Autre hypothèse : sous une identité féminine
sans doute plus sécurisante pour une dame âgée, se
cachait un spécialiste des captations d’héritage.
On s’attirait les bonnes grâces d’une personne en fin
de vie pour en hériter. Technique qui avait fait ses preuves. Charles-Henri
avait déjà lu des faits divers analogues.
Pas rassurant. Mais depuis six mois que Roberta-Roberto avait pris ses
fonctions, Rosemary semblait revivre. Le franc-parler de sa « dame
de compagnie », ses récits truculents devaient lui ouvrir
un monde insolite et interlope qui visiblement la ravissait.
Cette aristocrate désargentée s’était efforcée
toute son existence de donner le change. Elle avait été
mariée sans amour à un homme volage et alcoolique pour devenir
très tôt une veuve respectable. En fait, une femme seule,
trop respectée, enfermée dans un étroit corset de
conventions. Une femme malheureuse.
Charles-Henri décida, malgré ses incertitudes, de laisser
un sursis à Roberta-Roberto. Or, il ne fut pas nécessaire
de chasser le mystérieux individu. Une nuit, il disparut sans préavis
et sans laisser de trace.
Quelques jours plus tard Charles-Henri, qui était revenu près
de sa mère en attendant de recruter quelqu’un pour s’occuper
d’elle, reçut la visite de policiers. Ils recherchaient un
criminel au signalement confus, ayant commis plusieurs hold-up et cambriolages
dans diverses régions, un certain Robert-Marie Dériver.

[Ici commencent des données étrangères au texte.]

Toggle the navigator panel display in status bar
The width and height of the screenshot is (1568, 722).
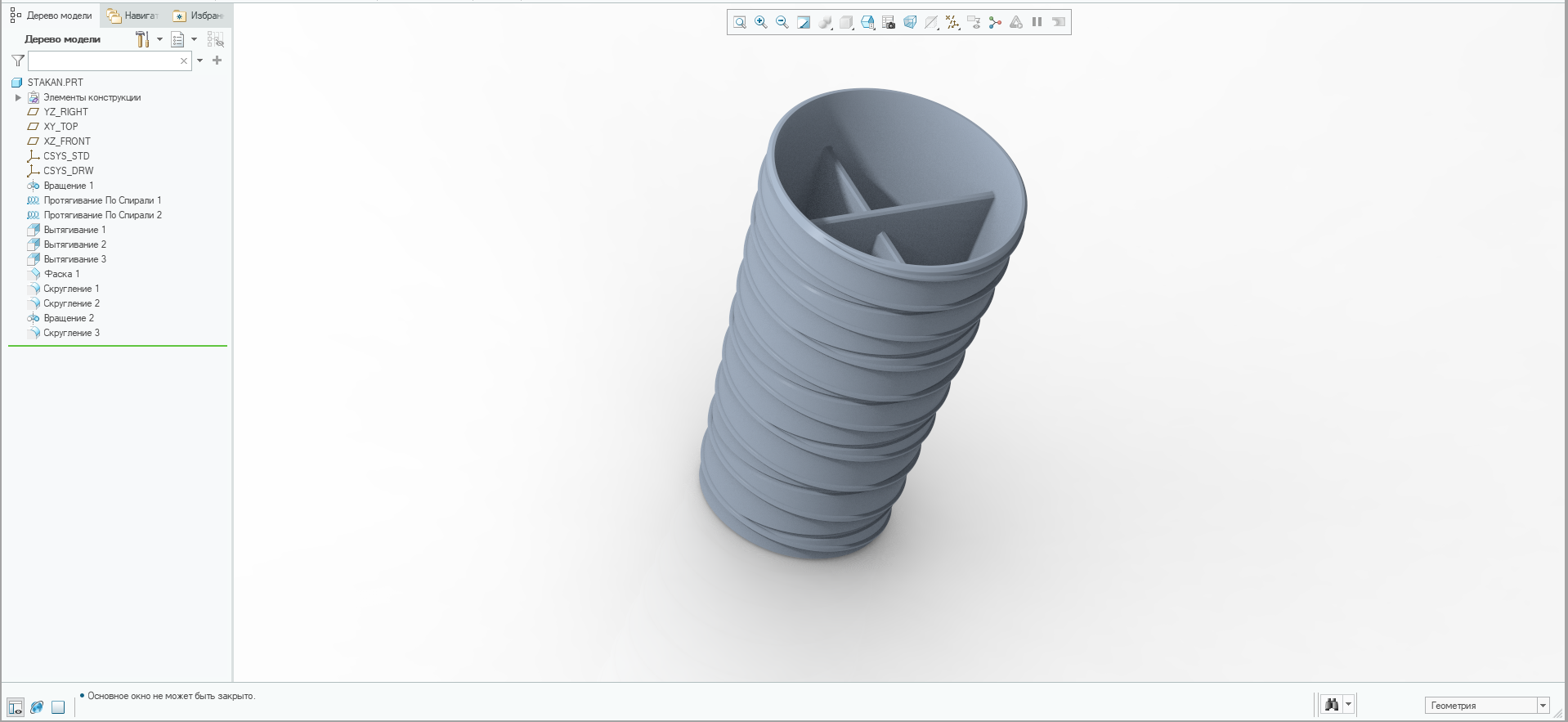pyautogui.click(x=16, y=707)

On le suspectait d’avoir séjourné dans les parages.
Charles-Henri nia fermement l’avoir rencontré. Sa mère
ne le contredit pas. D’ailleurs depuis le départ de son employée,
elle était tombée dans une apathie inquiétante. Charles-Henri
fut obligé de la placer dans une maison de retraite médicalisée.
Son premier roman se vendit honorablement et il se dit qu’il allait
consacrer le second à Roberta-Roberto. Il questionna sa mère
à propos des récits que lui faisait l’étrange
créature. Vainement. Elle mourut en emportant ces mystères
avec elle.
Passé une période de deuil, Charles-Henri ne se découragea
pas. Il écrivit La Dame de compagnie en imaginant ce qu’il
ignorait. L’ouvrage eut du succès, ce qui conforta son auteur
dans la légitimité de sa vocation.
Lors d’une signature, il vit une main très
large lui tendre un livre à dédicacer. Celle d’une
personne qu’il aurait reconnue entre mille et pour qui il écrivit
ces mots : « À Roberta, avec toute ma reconnaissance ».